__Input data__.
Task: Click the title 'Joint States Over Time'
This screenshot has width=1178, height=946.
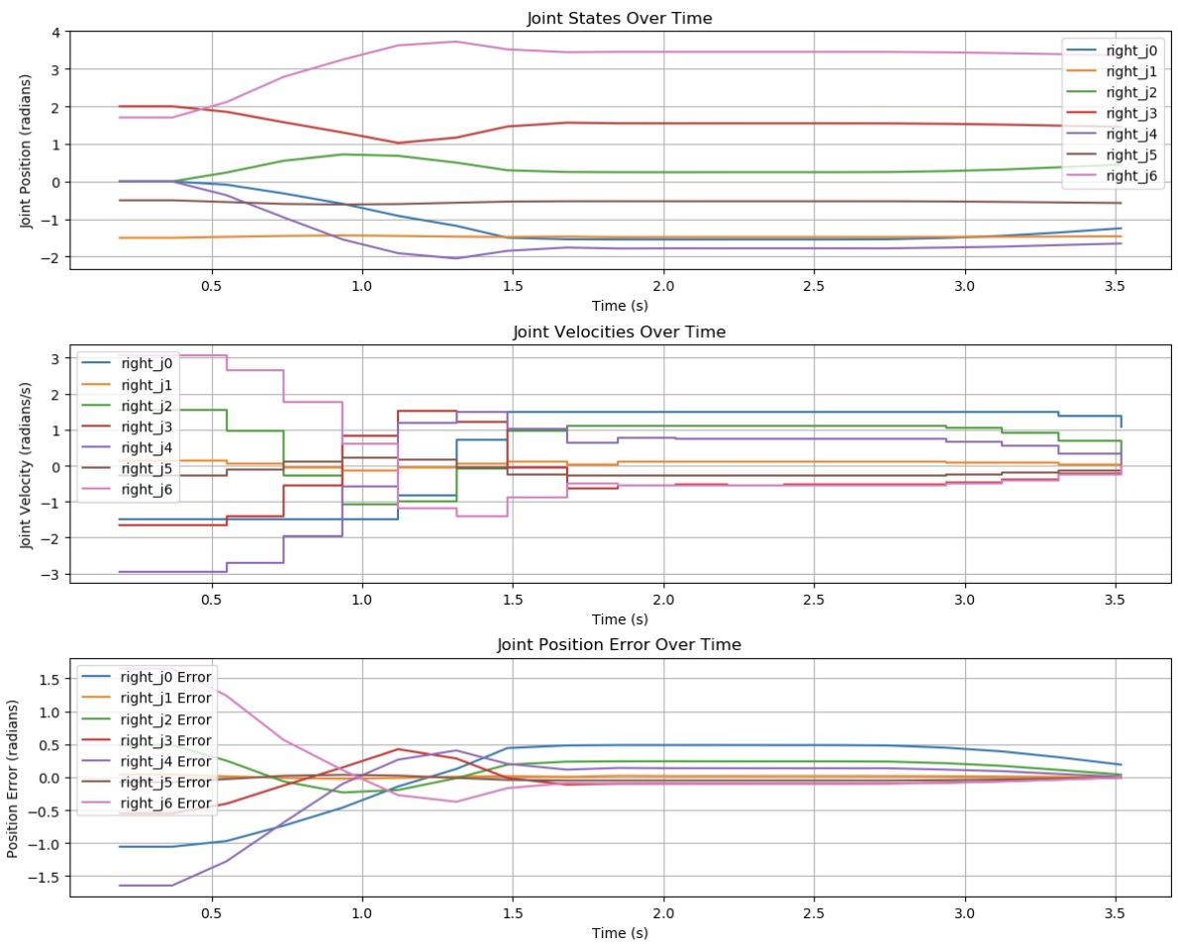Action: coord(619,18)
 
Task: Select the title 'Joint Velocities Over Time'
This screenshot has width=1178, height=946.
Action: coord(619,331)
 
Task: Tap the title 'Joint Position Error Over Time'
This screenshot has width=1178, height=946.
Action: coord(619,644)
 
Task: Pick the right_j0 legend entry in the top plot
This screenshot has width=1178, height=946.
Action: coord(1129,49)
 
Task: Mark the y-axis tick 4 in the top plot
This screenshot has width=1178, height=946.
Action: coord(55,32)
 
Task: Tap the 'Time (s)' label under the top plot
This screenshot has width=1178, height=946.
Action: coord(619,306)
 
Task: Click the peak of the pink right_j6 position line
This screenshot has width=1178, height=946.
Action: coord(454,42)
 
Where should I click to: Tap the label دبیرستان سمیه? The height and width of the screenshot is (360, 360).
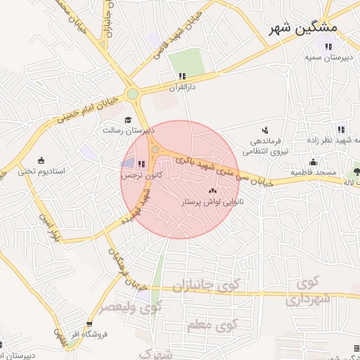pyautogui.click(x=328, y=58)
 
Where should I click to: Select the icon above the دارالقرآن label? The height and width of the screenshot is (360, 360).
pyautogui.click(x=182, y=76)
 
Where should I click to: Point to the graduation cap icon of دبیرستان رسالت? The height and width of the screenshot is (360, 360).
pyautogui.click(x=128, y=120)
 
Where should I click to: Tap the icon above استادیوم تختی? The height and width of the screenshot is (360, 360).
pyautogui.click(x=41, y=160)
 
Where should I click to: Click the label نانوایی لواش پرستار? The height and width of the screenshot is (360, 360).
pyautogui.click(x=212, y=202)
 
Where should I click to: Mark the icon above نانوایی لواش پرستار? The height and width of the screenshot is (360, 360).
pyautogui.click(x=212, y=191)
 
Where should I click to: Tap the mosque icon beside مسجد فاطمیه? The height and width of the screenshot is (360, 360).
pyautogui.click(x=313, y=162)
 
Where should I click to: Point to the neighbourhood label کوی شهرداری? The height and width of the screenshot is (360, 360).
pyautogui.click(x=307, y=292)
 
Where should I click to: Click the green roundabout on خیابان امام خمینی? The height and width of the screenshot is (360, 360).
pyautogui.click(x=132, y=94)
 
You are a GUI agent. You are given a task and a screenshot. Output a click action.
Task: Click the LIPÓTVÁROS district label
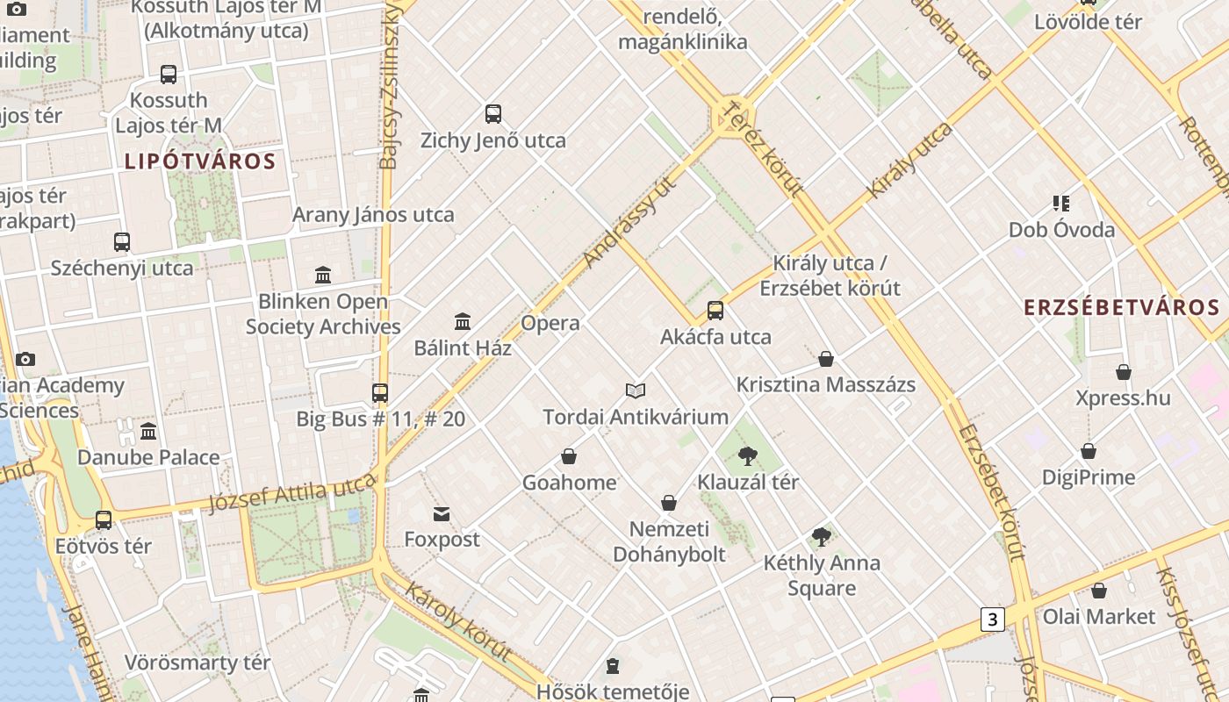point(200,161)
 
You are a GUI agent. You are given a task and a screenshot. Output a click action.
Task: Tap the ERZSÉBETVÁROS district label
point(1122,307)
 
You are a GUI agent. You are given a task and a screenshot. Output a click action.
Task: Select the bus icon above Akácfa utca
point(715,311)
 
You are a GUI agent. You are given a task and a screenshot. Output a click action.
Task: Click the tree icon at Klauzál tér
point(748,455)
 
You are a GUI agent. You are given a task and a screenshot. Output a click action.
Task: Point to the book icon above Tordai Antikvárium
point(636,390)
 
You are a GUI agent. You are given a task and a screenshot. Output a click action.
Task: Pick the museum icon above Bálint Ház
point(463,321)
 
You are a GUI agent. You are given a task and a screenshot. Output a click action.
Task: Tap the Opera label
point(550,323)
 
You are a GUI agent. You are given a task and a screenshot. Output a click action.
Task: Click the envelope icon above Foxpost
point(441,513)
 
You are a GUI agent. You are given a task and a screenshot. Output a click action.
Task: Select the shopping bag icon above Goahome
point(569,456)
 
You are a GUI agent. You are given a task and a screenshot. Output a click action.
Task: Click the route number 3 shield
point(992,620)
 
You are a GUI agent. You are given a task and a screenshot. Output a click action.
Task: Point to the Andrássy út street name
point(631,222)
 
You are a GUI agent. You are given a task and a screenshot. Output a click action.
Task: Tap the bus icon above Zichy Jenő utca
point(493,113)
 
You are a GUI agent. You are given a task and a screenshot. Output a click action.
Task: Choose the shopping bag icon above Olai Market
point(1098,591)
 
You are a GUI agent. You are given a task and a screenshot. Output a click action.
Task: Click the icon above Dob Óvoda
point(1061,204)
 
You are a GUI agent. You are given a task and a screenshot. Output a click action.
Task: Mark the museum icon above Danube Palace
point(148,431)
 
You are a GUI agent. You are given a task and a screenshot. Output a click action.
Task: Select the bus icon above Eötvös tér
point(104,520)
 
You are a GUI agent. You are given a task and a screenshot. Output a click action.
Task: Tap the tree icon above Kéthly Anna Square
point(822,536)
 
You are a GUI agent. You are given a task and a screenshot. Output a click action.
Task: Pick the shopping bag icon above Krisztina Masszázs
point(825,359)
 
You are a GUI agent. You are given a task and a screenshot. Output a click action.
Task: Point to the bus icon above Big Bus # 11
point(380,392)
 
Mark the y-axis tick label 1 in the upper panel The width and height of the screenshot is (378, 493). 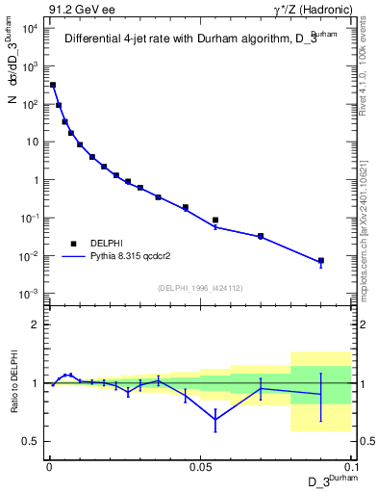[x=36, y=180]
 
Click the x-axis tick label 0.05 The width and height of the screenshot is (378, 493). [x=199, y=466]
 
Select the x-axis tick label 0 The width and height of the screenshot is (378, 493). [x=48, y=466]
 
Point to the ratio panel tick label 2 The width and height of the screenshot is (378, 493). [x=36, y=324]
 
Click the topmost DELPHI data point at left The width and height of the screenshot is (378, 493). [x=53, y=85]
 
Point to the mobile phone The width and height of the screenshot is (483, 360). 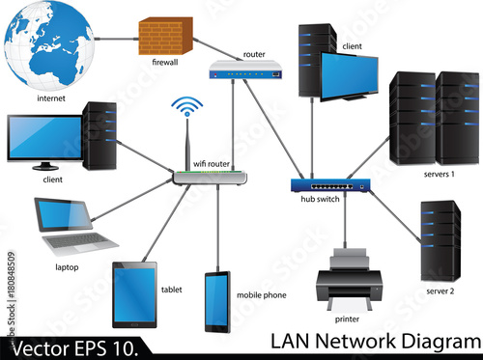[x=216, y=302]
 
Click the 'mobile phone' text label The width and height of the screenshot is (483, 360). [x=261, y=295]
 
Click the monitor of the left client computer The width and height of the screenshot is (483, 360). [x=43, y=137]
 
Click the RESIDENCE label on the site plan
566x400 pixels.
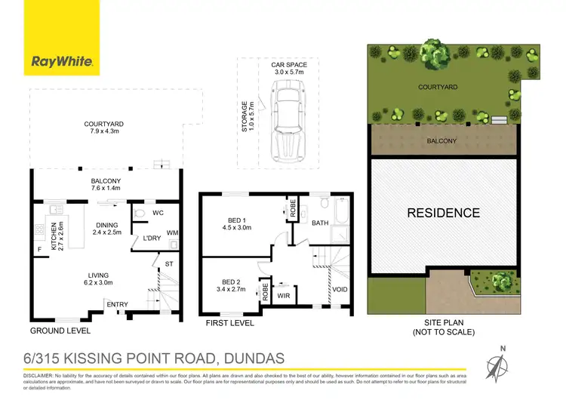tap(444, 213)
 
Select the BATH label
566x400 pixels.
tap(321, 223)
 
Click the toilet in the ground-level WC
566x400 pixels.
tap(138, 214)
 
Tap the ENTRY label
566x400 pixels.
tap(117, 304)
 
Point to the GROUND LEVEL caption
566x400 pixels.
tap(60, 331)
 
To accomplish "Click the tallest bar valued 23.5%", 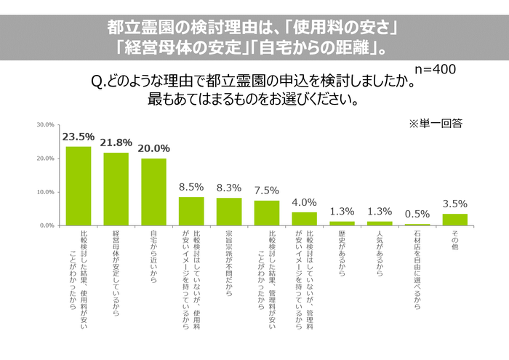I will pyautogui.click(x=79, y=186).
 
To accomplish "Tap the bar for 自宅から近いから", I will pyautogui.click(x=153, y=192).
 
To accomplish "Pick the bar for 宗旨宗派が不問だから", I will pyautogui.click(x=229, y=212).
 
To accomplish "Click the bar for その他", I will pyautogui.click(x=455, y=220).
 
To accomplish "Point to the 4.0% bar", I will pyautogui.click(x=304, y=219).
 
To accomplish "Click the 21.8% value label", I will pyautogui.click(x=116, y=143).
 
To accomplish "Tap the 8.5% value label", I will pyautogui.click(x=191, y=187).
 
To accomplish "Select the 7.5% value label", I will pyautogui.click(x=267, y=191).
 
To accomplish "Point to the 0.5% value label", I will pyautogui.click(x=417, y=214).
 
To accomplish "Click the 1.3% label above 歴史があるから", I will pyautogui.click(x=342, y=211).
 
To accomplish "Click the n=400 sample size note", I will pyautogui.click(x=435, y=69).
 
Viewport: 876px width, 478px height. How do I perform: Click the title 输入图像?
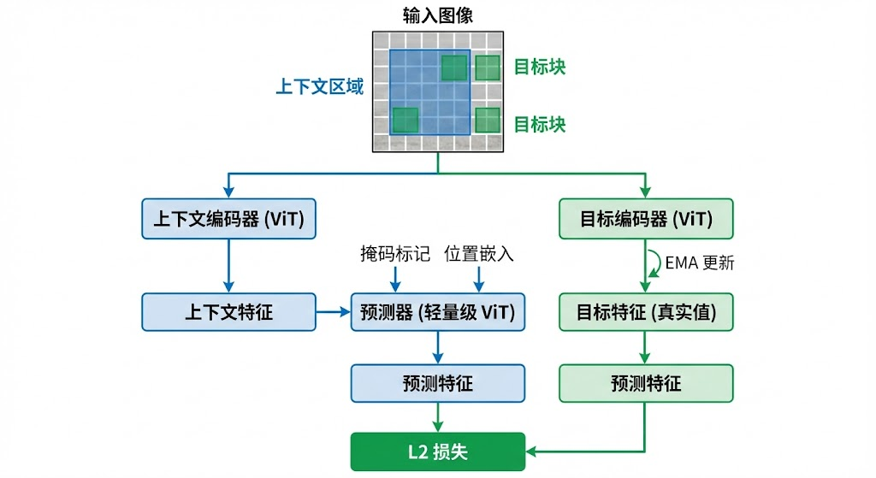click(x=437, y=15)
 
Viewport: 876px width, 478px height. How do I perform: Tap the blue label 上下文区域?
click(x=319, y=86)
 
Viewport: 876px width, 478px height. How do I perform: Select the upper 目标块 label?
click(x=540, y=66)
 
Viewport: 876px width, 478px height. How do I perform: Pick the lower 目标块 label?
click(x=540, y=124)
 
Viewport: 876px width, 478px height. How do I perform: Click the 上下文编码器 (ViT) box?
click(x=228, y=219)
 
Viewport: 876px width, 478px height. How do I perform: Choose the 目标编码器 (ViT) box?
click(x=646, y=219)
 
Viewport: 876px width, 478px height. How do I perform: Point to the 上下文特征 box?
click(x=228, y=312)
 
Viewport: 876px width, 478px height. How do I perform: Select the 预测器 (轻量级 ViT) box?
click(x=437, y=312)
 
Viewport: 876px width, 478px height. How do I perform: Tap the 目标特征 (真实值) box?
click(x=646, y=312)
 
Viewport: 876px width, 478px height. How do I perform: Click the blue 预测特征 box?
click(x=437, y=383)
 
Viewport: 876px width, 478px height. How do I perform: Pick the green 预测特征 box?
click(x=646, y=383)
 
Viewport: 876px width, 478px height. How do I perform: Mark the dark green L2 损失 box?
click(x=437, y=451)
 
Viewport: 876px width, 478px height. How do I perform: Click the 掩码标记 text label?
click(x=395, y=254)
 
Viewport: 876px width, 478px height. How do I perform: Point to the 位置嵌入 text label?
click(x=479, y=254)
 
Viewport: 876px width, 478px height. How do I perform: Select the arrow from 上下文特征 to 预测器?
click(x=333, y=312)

__What needs to be done__. Render the stretch of data from the line containing "Where should I click to: Tap the mosque" through the line containing "point(636,390)" as a numbered list. Skip blank lines and omit the pictures.

__Exercise solution__.
1. Where should I click to: Tap the mosque icon beside مسجد فاطمیه? The height and width of the screenshot is (360, 360).
2. pyautogui.click(x=313, y=162)
3. Where should I click to: Point to the neighbourhood label کوی شهرداری? The height and width of the screenshot is (360, 360).
4. pyautogui.click(x=307, y=292)
5. Where should I click to: Click the green roundabout on خیابان امام خمینی? The height and width of the screenshot is (360, 360).
6. pyautogui.click(x=132, y=94)
7. You are a GUI agent. You are given a task and a screenshot. Output a click action.
8. Task: Click the LIPÓTVÁROS district label
9. point(200,161)
10. You are a GUI agent. You are given a task and a screenshot. Output a click action.
11. Task: Tap the ERZSÉBETVÁROS district label
12. point(1122,307)
13. You are a GUI agent. You are given a task and a screenshot. Output a click action.
14. Task: Select the bus icon above Akácfa utca
15. point(715,311)
16. You are a GUI agent. You are given a task and a screenshot. Output a click action.
17. Task: Click the tree icon at Klauzál tér
18. point(748,455)
19. You are a GUI agent. You are given a task and a screenshot. Output a click action.
20. Task: Point to the book icon above Tordai Antikvárium
21. point(636,390)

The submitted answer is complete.